Thursday, May 14, 2020

Stuck Like Stockdale


The following meditation was written by Doug Hood's son,
Nathanael Hood, MA, New York University

‘Now, compelled by the Spirit, I’m going to Jerusalem. I don’t know what will happen to me there. What I do know is that the Holy Spirit testifies to me from city to city that prisons and troubles await me. But nothing, not even my life, is more important than my completing my mission. This is nothing other than the ministry I received from the Lord Jesus: to testify about the good news of God’s grace.”
Acts 20:22-24 (Common English Bible)

On September 9, 1965, naval pilot James Bond Stockdale was shot down while flying a mission over North Vietnam.
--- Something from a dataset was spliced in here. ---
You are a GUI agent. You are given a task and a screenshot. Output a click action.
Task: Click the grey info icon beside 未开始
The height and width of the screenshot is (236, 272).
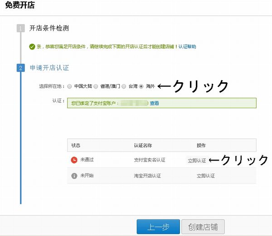pos(74,176)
Forced to eject from his disabled plane, Stockdale parachuted down into a village where the inhabitants brutally beat him and turned him over to the North Vietnamese as a prisoner of war. For the next seven-and-a-half years he was held in the Hỏa Lò Prison—the notorious “Hanoi Hilton”—where he held the dubious honor of being the most senior naval officer in captivity. During this time he and his fellow captives (including future senator John McCain) were savagely tortured, starved, and interrogated. Their treatment was so severe that inmates took it for granted that they’d eventually be broken through torture and forced to make anti-American statements. New arrivals were coached by other prisoners to do whatever it took to survive. “But you first must take physical torture,” they were solemnly warned.

As an officer, Stockdale’s captivity was particularly brutal; when he was repatriated in 1973 as part of Operation Homecoming he couldn’t stand upright or walk. But he nevertheless maintained what little composure he could, implementing a code of conduct for his fellow prisoners and routinely disfiguring himself so he couldn’t be used for North Vietnamese propaganda. Reflecting on his captivity in later years, Stockdale explained his mindset to business writer James C. Collins for his book Good to Great. He said that the prisoners who didn’t survive the Hilton were the optimists, the ones who believed that they’d be rescued or freed in no time. He explained that the key to withstanding extreme hardship was brutal realism: “You must never confuse faith that you will prevail in the end—which you can never afford to lose—with the discipline to confront the most brutal facts of your current reality, whatever they might be.” [Emphasis added] Collins would term this seemingly contradictory duality of hope and realism as the Stockdale Paradox.

Around the world, millions, if not literally billions, of people are finding themselves in another form of captivity while under quarantine for COVID-19. The physical, mental, and psychological effects have been staggering. According to federal studies binge drinking among those trying to self-medicate has skyrocketed. Many living alone have found themselves trapped in impromptu solitary confinement. Domestic violence has exploded around the world and with it a new wave of divorces and separations. Unemployment rates not seen since the Great Depression have thrown the lives and welfare of tens of millions of Americans into chaos, anxiety, and disarray. And with so many governments, both local and federal, domestic and international, treating the pandemic with a hands-off attitude exacerbated by widespread distrust of the scientific establishment, the global rate of infection doesn’t show any signs of slowing down.

To weather this storm, we Christians need to take a good, hard look at the Stockdale Paradox. We will not be able to pray this away, and neither will the virus suddenly vanish overnight. It will take great discipline and fortitude to make it to the other side. For guidance, we can turn to the Apostle Paul, who in the book of Acts racks up one of the most prominent records of suffering in scripture, being arrested, imprisoned, and shipwrecked numerous times. Paul was never deterred from his calling to spread the Gospel, but neither was he unrealistic about its cost. While preparing to depart for Jerusalem in the twentieth chapter, he explained that he fully expected another round of imprisonment. That was the harsh reality. But the hope that tempered it—the hope Stockdale would insist on almost two millennia later—is the grace and strength of Jesus Christ. May we find the same strength and comfort as we steel ourselves for the worst to come.